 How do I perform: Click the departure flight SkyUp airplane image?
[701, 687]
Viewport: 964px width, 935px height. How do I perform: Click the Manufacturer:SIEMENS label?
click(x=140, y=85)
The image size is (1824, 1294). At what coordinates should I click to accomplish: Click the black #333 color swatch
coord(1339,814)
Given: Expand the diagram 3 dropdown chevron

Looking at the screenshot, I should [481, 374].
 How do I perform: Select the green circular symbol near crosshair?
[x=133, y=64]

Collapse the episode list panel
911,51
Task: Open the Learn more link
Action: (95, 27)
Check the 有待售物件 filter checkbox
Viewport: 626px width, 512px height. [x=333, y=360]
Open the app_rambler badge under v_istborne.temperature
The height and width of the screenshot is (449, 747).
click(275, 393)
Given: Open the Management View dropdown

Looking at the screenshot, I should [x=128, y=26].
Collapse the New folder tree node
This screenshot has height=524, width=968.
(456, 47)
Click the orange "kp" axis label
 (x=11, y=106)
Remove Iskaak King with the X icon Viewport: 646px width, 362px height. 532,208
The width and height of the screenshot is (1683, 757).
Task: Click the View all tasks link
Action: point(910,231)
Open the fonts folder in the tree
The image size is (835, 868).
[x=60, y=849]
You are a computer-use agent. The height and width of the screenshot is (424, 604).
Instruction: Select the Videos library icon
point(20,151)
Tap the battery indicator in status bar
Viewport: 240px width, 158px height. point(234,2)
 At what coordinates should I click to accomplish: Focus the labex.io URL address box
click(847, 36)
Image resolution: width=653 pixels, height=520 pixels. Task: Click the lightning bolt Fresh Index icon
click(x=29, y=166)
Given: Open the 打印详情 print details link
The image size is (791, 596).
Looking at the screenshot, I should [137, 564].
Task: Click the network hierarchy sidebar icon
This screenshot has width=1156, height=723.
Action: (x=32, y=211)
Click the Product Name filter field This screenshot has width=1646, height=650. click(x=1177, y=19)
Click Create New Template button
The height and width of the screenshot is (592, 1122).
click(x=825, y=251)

•••

PROBLEM DESCRIPTION =>
Copy the entries above word for word, from the line containing "Given: Open the Management View dropdown" through the line containing "(x=11, y=106)", including both of those lines.

SOLUTION TO THIS EXERCISE =>
Given: Open the Management View dropdown

Looking at the screenshot, I should [x=128, y=26].
Collapse the New folder tree node
This screenshot has height=524, width=968.
(456, 47)
Click the orange "kp" axis label
 (x=11, y=106)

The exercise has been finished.